ECONOMYNEXT – Sri Lanka needs consistent implementation of reforms already started and quick finalization of debt restructuring for a faster recovery, the central bank said as the country suffers from the worst currency crisis in the history of the agency.
“The consistent implementation of envisaged reforms and major policy initiatives already undertaken
is expected to result in the expansion of productive employment opportunities and income generation
avenues in a robust manner,” the central bank said in an economic update issued before a budget for 2023.
“Amidst domestic and global headwinds, the economic stabilisation programme of the Government is expected to attract funding assistance from multilateral and bilateral partners while also luring investors.
“The expeditious finalization of the debt restructuring process and achievement of sustainability in debt are instrumental to securing further funding that is vital for the smooth transition of the economy towards greater stability in the period ahead.”
Sri Lanka’s rupee collapsed from 200 to 360 to the US dollar in 2022 and government defaulted on its foreign debt after two years of money printing to suppress interest rates.
Interest rates have since been allowed to go up and the economy was smashed to stabilize the peg around 360 to the US dollar. When the credibility of the peg is lost by artificially low interest rates, excessively high rates are required to stabilize the currency by smashing the economy.
Under an IMF, money is not disbursed until external stability is reached.
The central bank created currency crises in quick succession in 2015/16, 2018 in the course of operating a discretionary inflation targeting regime with as peg called flexible inflation targeting which allowed the agency to bombard the rupee with liquidity injections until it collapsed.
The framework which critics say is the most extreme form of soft-pegging peddled to countries without a strong doctrinal foundation in sound money was also in use in Argentina when it defaulted following a 2018 currency crisis.
The framework which led to serial currency crises as an output gap was targeted with printed money is expected to be enacted into law under a program with the International Monetary Fund.
Other critics have called for laws not to give more flexibility and independence for the central bank to print money and target inflation as high as 6 percent a year but to curtail its room to engage in aggressive open market operation to boost growth.
The central bank said Sri Lanka has to be export oriented, a frequent trade oriented Mercantilist call made in Sri Lanka.
“Policy commitment towards equipping the economy to transform into one that is driven by export oriented manufacturing and high tech services exports will be vital for the recovery of the external sector and to strengthen and improve the resilience of the economy over the long run,” the report said.
Pegged countries usually praised in Sri Lanka as ‘export oriented’ however are experiencing currency troubles after cutting rates in 2021 as economies recovered from Coronavirus crises to operated extended credit cycles and the Fed tightened policy.
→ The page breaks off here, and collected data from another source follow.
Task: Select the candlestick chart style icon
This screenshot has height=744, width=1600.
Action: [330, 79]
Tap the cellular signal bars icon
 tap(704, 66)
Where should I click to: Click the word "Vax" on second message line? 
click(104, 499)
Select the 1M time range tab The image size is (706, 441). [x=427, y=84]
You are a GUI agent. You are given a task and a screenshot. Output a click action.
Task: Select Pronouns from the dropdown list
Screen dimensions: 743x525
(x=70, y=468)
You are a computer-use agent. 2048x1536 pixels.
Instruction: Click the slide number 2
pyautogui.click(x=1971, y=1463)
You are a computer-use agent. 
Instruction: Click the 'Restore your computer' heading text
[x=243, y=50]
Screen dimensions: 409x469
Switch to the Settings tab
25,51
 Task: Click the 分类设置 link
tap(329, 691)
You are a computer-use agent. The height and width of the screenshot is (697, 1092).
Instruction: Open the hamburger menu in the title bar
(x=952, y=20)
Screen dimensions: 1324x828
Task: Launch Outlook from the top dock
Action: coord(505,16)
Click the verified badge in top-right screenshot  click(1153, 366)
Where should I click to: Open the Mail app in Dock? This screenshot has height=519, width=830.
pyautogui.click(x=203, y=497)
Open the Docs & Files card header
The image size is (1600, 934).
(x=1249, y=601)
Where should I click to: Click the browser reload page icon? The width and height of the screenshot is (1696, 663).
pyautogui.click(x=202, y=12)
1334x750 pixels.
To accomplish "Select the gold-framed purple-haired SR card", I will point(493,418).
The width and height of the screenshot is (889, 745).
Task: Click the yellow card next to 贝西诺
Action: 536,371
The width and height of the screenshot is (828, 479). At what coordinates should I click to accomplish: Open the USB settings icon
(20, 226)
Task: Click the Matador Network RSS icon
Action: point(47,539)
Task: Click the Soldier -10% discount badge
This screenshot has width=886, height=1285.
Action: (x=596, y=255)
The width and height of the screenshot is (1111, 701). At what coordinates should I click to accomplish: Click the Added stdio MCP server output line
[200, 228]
Bangladesh’s central bank went to the IMF as its soft-peg collapsed after sterilizing interventions.
Vietnam, the most praised ‘export oriented’ country in Sri Lanka is also experiencing currency troubles after cutting rates to 2.5 percent as the economy recovered after Covid.
The dong fell to 24,800 in October from 23,700 levels and the central bank is hiking rates fast and property companies in particular are in a tight situation.
Sri Lanka’s central bank has depreciated the currency from 4.70 to 360 since it was set up in 1950 by a US money doctor triggering high inflation and economic hardships especially for the poor.
The agency warned of difficulties ahead.
“Despite the positive outcomes of the broad policy response thus far rolled out by the Government and the Central Bank to address the challenges faced by the economy, the upcoming arduous adjustment process requires concerted efforts and strong, consistent and unwavering commitment by the authorities which are independent of any upcoming election cycles,” the central bank said.
“Active engagement, participation, awareness and forbearance of all stakeholders, microand macro alike, are imperative to undertake long overdue reforms, which will be critical to ensure that the country not only recovers from the ongoing crisis but also to prevent any similar crises in the period ahead, by addressing long rooted structural problems and therefore progressing towards sustained stability, growth, and prosperity in the medium to long term.”